(INPUT RECORDS)

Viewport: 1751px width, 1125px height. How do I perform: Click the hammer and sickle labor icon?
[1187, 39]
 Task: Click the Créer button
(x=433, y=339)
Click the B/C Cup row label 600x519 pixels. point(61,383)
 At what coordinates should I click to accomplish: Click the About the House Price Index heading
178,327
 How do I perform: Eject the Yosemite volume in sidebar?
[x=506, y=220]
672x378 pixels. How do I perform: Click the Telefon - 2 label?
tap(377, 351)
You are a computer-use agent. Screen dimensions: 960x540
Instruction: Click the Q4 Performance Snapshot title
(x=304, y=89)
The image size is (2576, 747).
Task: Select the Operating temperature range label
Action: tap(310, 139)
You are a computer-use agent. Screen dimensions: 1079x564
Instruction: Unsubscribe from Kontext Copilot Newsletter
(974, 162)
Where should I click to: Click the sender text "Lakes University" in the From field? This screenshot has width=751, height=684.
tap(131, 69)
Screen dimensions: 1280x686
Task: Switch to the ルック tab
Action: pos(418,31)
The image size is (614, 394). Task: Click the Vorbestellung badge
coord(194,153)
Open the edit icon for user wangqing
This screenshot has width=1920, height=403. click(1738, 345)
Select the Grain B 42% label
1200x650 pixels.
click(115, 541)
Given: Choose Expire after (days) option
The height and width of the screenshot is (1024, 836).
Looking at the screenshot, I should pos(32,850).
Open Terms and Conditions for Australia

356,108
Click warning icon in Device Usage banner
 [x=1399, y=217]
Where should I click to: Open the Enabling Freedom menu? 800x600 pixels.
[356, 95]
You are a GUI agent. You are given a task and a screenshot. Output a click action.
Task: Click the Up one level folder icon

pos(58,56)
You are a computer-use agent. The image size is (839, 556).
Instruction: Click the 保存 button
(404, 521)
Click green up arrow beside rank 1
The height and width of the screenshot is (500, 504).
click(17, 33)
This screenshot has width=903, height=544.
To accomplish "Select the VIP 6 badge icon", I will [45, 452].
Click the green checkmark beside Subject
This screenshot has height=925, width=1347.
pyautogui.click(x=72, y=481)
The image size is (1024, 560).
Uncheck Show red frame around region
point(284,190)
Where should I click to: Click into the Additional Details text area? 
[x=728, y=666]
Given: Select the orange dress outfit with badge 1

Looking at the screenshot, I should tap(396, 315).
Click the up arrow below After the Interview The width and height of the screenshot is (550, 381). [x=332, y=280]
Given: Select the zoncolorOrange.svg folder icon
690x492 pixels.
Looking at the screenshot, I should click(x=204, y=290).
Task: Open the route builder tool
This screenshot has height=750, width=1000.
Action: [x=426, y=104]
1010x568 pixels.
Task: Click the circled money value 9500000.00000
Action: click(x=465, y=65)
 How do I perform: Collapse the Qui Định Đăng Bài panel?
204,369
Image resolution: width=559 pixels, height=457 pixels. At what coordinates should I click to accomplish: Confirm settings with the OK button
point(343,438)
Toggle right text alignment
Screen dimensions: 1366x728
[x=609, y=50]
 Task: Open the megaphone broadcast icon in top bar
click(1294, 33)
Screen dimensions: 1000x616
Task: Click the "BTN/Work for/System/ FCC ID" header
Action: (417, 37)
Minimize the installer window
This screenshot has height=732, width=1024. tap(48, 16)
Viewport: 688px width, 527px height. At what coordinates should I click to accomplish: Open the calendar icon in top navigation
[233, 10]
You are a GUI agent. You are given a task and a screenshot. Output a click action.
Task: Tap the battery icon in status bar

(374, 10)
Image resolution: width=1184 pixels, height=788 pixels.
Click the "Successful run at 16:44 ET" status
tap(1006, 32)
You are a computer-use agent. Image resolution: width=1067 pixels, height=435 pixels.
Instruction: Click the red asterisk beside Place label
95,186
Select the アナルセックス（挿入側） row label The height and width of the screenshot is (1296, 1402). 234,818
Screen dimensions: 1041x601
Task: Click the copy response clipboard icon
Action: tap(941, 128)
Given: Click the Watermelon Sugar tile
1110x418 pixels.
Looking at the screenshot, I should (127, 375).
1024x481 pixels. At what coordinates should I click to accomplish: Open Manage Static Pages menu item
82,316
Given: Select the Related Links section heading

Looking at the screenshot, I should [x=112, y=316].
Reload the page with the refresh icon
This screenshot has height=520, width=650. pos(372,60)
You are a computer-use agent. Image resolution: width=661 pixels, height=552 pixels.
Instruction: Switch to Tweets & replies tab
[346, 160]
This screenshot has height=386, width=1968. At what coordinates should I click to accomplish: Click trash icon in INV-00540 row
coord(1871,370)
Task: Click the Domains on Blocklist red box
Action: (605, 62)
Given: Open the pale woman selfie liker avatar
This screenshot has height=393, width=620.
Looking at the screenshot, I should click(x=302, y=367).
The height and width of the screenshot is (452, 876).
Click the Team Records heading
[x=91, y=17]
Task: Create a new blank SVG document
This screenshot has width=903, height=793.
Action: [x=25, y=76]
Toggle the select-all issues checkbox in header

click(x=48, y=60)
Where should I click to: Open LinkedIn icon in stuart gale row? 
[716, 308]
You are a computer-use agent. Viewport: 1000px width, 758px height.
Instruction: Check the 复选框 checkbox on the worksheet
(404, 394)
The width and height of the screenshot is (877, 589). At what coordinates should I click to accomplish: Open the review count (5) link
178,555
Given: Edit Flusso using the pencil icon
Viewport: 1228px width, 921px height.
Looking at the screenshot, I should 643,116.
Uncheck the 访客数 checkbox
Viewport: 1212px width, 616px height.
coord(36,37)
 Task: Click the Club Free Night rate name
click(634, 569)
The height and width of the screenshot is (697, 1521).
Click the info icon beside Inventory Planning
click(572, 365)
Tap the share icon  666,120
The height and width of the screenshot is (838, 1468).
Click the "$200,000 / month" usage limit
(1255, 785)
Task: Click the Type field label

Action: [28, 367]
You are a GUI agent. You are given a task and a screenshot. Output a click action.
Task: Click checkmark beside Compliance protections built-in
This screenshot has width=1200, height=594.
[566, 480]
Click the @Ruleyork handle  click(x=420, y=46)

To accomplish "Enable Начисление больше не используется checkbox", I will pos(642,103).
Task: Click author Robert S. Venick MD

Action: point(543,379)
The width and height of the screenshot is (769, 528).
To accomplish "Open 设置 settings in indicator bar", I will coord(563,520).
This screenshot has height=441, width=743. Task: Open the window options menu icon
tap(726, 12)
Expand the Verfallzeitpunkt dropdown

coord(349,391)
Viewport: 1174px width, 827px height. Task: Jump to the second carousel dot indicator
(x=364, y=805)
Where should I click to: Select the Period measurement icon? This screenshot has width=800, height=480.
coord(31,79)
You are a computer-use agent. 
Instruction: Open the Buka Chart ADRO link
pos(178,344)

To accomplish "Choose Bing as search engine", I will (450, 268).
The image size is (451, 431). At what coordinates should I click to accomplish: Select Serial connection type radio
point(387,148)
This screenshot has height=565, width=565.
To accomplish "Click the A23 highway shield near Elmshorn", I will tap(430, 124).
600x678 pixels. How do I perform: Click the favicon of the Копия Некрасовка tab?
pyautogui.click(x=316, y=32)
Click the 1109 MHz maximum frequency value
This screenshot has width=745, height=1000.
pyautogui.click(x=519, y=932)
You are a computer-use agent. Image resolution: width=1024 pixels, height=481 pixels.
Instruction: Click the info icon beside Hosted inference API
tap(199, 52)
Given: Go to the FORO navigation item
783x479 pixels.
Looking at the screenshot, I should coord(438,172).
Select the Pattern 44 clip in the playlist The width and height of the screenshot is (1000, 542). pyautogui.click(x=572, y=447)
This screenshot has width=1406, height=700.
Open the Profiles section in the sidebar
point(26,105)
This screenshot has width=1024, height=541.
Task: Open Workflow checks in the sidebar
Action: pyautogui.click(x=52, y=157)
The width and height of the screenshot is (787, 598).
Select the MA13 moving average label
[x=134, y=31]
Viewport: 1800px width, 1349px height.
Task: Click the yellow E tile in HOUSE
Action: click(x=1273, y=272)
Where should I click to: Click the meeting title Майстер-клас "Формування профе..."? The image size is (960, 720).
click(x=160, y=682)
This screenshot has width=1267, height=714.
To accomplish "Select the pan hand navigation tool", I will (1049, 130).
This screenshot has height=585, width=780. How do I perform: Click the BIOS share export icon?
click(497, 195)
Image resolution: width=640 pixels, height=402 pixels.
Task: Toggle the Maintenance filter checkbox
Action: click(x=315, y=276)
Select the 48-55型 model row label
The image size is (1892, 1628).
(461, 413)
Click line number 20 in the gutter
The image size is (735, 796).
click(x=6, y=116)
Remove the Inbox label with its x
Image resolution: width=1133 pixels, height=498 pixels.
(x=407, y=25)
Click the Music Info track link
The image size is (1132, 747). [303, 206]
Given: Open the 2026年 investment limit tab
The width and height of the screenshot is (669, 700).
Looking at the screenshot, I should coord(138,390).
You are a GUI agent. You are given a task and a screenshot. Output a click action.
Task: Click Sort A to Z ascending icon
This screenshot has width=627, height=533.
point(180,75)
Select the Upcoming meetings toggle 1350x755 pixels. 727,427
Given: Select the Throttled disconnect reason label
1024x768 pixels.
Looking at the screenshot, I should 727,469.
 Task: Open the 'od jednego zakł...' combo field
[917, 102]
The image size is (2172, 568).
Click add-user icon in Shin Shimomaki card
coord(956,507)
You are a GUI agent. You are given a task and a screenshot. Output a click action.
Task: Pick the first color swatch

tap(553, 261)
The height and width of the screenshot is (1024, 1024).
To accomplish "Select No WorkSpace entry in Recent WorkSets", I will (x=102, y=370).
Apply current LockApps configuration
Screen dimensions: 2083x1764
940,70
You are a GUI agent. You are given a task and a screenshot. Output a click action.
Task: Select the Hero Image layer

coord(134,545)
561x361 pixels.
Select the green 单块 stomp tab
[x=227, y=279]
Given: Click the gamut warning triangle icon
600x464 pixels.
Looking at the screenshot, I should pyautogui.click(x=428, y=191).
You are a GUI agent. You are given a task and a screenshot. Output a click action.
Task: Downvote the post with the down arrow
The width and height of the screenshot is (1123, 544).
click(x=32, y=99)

(End INPUT RECORDS)

Each line of the entries that contains the word "tool" should be listed.

Task: Open the route builder tool
To accomplish "Select the pan hand navigation tool", I will (1049, 130).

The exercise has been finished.